▶ [Provided data]:
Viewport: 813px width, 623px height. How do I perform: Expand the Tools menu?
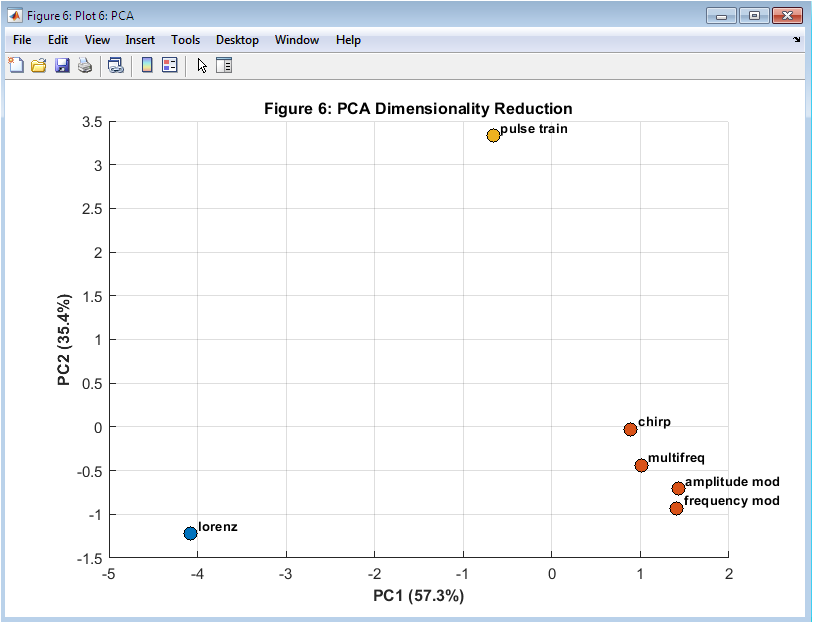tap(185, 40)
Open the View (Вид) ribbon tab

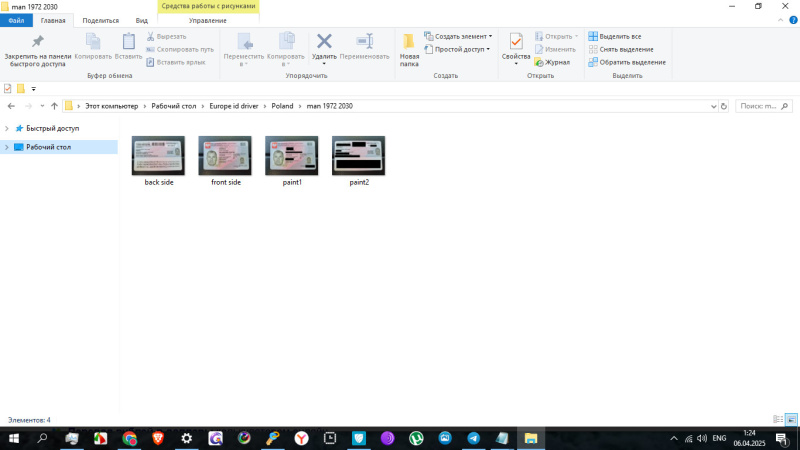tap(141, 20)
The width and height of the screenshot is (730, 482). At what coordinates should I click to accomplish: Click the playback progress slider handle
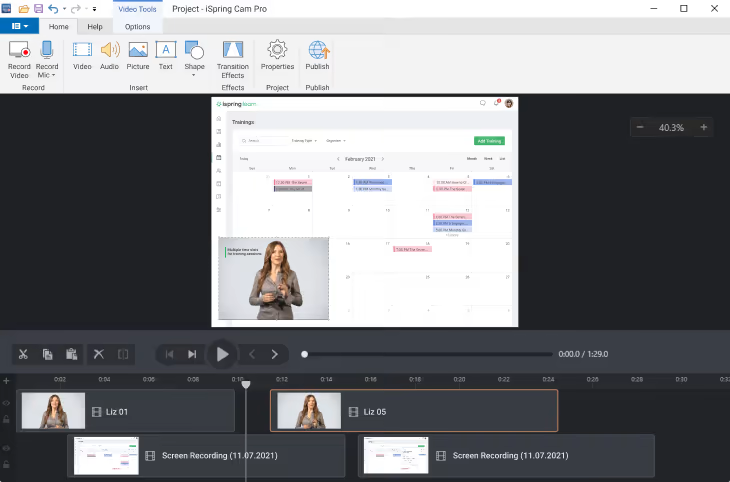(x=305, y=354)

▶ [Task]: Although the records above contain pictures, output every line exactly and leave the pictures out.

▶ [Finished exercise]:
Viewport: 813px width, 623px height. How do I perform: Expand the Tools menu?
tap(185, 40)
Open the View (Вид) ribbon tab

tap(141, 20)
The width and height of the screenshot is (730, 482). At what coordinates should I click to accomplish: Click the playback progress slider handle
(x=305, y=354)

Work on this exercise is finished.